El engendro solloza y cae postrado de rodillas frente a ella, recoge la punta del sudario y lo besa, unos granos de tierra se pegan a su boca, levanta la vista y tira del ropaje que cae livianamente al suelo a los pies de Enea mostrando su total desnudez.
El ser posa una mano sobre el pecho de la mujer que le deja hacer sin mover un músculo.

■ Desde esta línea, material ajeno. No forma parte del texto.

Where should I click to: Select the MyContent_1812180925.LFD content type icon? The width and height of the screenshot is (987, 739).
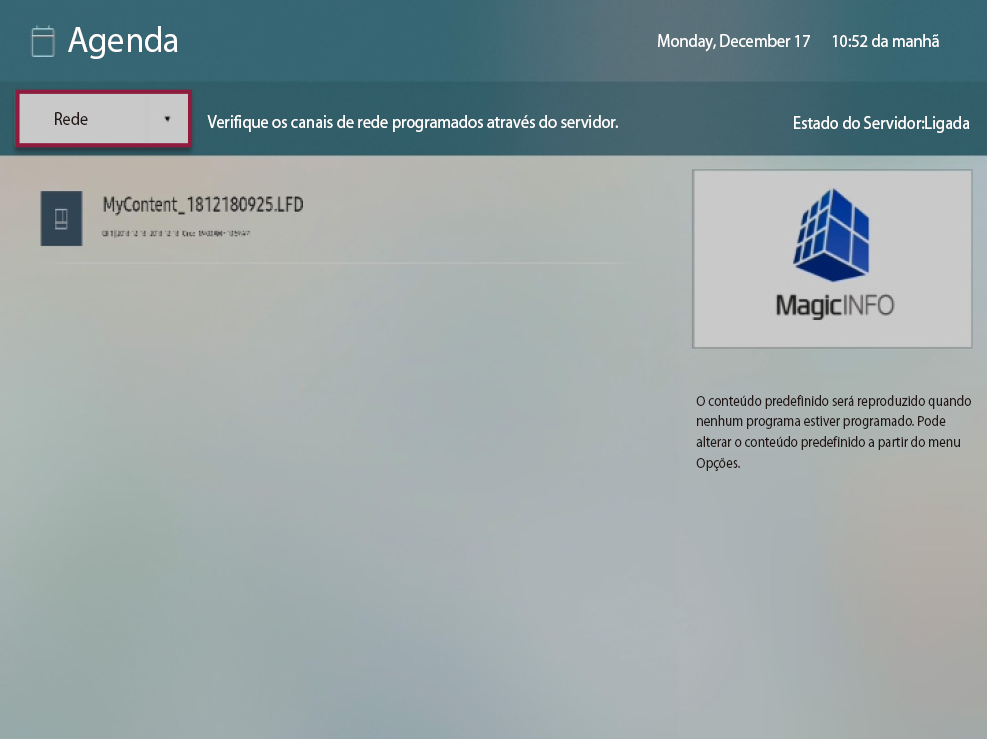tap(62, 218)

Una incontenible alegría recorre las venas del engendro ¡Por fin! Alguien acepta su fealdad, su horror, no será amado, pero amará, cuidará de una mujer y esta no le rechazará. ¡El mundo le ha negado hasta ahora y ha sufrido como nadie puede llegar a comprender, pero ya no importa! ¡Él rechaza al mundo! ¡Él niega la existencia del mundo, no existe más que lo que encierran las paredes de su casa!
Pero el destino está escrito en el cielo y en las olas del mar y en las rocas del camino y ese cruel e irónico destino ha llevado los errabundos pasos de un hombre hasta una estrecha rendija entre los espesos cortinajes de las ventanas.